まず自由の相互承認という考え方が出てくるまでに、どれだけ人間が多くの血を流さなければならなかったのかということに思いを馳せたいと思います。もしもいったんこれを失ってしまえば、とんでもない悪夢が待っているということも1つ押さえておきたい。

もう1つが自由、別な言い方をすれば人権を抑えたほうがいいのではないかではなくて、逆なんですよね。人はより自由が十分に保障されていれば、責任ある行動をとるんです。

例えば今回も自由を制限するというか、それこそ休業中の保障だとか生存権なり人権というものがしっかりと保障されれば、例えばちゃんと自粛もするかもしれないわけです。それがないと、自粛したくてもできないということになる。

自分には十分な自由と人権がちゃんと認められているという安心感があることで、他者の自由もまた認めようとしますから、人は責任ある行動をとって「社会全体にとって何がいいことかな」と考えられるはずなんですよね。

すべての人の自由を保障することで、安全な国家社会を作る

苫野:でも自由が奪われると、いかにその中で自分だけが勝ち抜けをしようとか、いかに自分だけが自由を得ようかという発想になって、結局ホッブズが言うところの「万人の万人に対する戦争状態」になってしまうわけですよね。

だから我々はいかにすべての人の自由を保障して、そのことで安全な国家社会を作っていくかという発想以外に私は考える道はないと思いますね。国家緊急権とか、そのあたりの話もできることならしたいところではあるんですけど(笑)。

ちょっと時間がありませんので、もしもそういったものがあったとして……。国家緊急権というのは、日本はないんですね。ヨーロッパとか韓国は憲法の中にありますけれども。

万一あったとしても、それは自由の相互承認の範囲内、憲法の範囲内、一般福祉・一般意志の範囲内で運用せねばならないので、自由の相互承認の原理は、今のところけっして譲ることのできない、先人たちがそれこそ命がけで考え抜いた原理の中の原理と言えるのではないかなと考えております。

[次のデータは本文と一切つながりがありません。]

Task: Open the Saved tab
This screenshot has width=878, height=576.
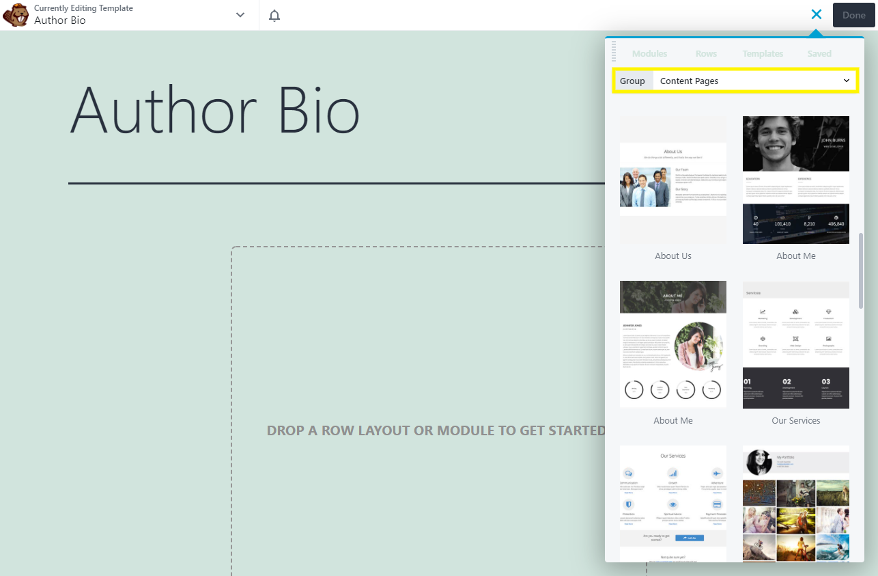Action: (819, 53)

竹村:ありがとうございます。本当にコロナ後の子どもたちはそういった先人の知恵を受けながら、自由を自分たちで獲得していくために個別化・協同化していったり、尾原さんがおっしゃっていたようにワクワクから社会課題に自分から取り組んでいけるような力を育めるように、大人がひたすら見守ってサポートできるようになるといいなと思いました。